There is corruption all over Ghana, especially with the police.  The police look intimidating in their blue army print uniforms, and they all carry rifles strapped across their chests.  I noticed that whenever the taxicabs pass through certain checkpoints, they have to negotiate with the police. They usually wind up giving the police 2 or 3 Cedi.  For example, one taxi driver did not have his new registration stickers for his car. As a result, he was charged 3 Cedi every time he passed through the checkpoint. In his case, it would have been a better idea if he simply got the sticker replaced (since it was not very expensive to do). Another time, the taxi talked to the police for literally 20 minuets because he had 5-passengers in a 4-passenger car.  I am sure he had to pay for that mistake.  He knew we had 5- passengers so it is unclear why he would chose to go through the police check point rather than taking an alternative route.  Also, taxis that do not have a University sticker have to pull over into a parking lot and pay 1 Cedi every time they enter the University at night. Although this rule is pretty standard, it is not clear what that money they are collecting is actually going towards.

Other inequalities I am noticing on campus are seemingly random.  International Student Hostel 1 is better that International Student Hostel 2 in many ways, even through the buildings are supposed to be the same.  For example, the rooms in ISH 1 are more spacious and have tiled floors in some of them.  The restaurant there serves larger portions, the food is better, and the food comes a lot faster.  More importantly, ISH 1 always has flowing water. They never have to carry buckets to an outdoor faucet to get water and take bucket baths like we have to.  However, even more significant than the water issue is the issue of electricity.  ISH 1 ALWAYS has power and ever experiences “lights out” because they have a generator.  This entire side of campus will have no lights, but if you look across the parking lot at ISH 1, they will ALWAYS have lights.  It makes absolutely no sense why ISH 1 would receive all the upgrades before ISH 2, if they were supposed to be the same quality buildings.  At least the price of housing should reflect these obvious inequalities between the two hostels.
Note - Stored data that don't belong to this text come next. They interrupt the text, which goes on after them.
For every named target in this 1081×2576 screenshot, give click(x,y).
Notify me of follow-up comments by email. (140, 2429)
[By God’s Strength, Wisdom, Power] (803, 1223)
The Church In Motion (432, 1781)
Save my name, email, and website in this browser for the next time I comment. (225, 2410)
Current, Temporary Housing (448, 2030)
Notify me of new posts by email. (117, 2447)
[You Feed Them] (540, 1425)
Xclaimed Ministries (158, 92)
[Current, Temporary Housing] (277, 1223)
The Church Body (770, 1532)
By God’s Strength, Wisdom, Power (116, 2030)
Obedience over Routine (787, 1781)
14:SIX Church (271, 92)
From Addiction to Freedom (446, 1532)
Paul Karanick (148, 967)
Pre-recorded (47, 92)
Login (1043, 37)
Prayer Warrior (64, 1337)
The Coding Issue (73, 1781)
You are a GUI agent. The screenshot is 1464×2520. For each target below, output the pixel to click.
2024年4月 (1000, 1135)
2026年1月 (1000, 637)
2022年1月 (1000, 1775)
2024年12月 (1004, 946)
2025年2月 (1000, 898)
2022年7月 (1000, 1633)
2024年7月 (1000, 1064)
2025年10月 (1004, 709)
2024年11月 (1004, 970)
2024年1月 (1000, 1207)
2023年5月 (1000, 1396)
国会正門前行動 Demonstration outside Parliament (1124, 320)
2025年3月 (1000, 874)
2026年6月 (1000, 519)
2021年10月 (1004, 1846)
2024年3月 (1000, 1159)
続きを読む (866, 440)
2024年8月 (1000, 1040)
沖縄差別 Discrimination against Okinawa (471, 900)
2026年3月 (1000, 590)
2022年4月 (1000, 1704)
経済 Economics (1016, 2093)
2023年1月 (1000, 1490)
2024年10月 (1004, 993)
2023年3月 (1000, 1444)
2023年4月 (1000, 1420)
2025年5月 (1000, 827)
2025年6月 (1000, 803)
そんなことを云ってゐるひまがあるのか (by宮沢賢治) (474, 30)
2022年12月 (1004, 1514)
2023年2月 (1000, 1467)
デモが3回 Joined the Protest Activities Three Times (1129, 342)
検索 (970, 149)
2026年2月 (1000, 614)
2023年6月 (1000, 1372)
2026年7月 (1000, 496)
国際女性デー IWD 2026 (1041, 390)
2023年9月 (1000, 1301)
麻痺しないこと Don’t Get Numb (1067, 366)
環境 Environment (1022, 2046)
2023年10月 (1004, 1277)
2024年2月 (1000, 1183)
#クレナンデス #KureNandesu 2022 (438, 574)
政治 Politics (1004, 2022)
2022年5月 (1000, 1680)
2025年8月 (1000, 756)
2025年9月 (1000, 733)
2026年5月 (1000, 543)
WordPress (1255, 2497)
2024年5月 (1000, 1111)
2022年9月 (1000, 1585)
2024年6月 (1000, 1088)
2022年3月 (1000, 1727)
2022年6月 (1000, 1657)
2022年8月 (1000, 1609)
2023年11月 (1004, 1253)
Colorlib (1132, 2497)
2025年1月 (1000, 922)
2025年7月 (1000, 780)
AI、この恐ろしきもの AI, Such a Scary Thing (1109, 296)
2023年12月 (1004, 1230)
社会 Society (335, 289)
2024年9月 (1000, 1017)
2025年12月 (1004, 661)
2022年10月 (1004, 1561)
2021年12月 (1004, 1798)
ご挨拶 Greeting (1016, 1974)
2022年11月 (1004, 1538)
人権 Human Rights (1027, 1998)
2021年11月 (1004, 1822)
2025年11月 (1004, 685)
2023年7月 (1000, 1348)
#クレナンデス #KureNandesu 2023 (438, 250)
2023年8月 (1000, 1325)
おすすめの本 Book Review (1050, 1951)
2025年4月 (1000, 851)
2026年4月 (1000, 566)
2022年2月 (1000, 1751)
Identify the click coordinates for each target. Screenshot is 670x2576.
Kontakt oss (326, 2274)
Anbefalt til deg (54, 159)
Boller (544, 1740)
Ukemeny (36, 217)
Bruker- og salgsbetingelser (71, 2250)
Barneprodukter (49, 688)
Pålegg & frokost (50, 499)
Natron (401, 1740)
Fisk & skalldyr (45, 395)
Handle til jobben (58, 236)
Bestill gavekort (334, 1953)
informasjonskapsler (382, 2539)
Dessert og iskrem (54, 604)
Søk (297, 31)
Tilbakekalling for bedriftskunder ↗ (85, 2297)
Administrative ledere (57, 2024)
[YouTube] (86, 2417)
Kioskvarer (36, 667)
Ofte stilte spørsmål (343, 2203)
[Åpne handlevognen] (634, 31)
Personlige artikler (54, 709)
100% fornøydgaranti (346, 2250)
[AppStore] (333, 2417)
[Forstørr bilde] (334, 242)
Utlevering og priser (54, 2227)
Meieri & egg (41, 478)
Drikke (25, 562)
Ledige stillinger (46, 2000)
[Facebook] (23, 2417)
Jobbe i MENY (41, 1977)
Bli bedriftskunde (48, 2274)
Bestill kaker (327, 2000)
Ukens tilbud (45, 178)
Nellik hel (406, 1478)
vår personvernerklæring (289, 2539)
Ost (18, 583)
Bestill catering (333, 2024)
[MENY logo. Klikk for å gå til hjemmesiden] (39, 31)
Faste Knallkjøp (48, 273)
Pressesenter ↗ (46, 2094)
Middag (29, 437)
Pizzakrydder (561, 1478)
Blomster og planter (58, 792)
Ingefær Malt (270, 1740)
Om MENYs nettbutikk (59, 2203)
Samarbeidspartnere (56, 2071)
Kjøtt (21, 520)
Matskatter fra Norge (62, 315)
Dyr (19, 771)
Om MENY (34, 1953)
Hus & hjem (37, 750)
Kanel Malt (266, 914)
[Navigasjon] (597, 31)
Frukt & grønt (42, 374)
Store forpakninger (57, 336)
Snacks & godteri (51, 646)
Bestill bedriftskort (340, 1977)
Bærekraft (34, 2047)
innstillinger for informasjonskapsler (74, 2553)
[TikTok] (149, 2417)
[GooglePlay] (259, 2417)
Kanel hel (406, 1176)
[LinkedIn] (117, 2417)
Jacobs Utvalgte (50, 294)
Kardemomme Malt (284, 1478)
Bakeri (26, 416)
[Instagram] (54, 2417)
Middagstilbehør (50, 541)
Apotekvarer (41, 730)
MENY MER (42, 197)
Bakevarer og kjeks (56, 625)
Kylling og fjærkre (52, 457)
The oddest example of gender inequality occurred to me a few weeks ago at the University pool.  The university has the strangest rule about swim caps.  They only require women to wear swim caps and men do not have to, regardless of their hair length, and the swim caps cost 8 Cedi (which is relatively expensive).  I saw an international guy swimming with shoulder-length hair and he was not wearing a swim cap.  Upon further inquiry, I was first told that women have cream in their hair and it will mess up the pool if they swim without a cap.  I was not happy with this answer, so I went inside to speak to one of the managers.  Then, I was told that women have perms in their hair and that the chemicals in the perm will mess up the pool.  However, this explanation makes absolutely no sense because there are no chemicals in your hair after you receive a perm (otherwise I am sure your head would be burning pretty intensely).  According to what my Mom explained to me in the past, when a person gets their hair relaxed (chemically straightened), the chemicals denature the protein in the hair, making it straight (then of course you deactivate the chemical cream and rinse the hair very well).  I though it made absolutely no sense that women (all women, regardless of whether they have a perm or not) would be required to purchase a 8 Cedi swim cap because of the “creams in their hair” or the “chemicals from the perm”.  I am sure you could imagine I was annoyed by this rule and immediately labeled it as an example of gender inequality.  The only rule that would have made sense was if all people were required to wear swim caps to prevent loose hairs from falling out and clogging the drain.  But as you could guess, I was hot and wanted to swim, so I bought the swim cap and went swimming anyway.  I learned that in Ghana (and in life) you have to choose your battles, and arguing over a swim cap and unfair pool rule are not on my list of things to do this semester.  However, I have not seen a more obvious example of gender inequality since I have been here in Ghana.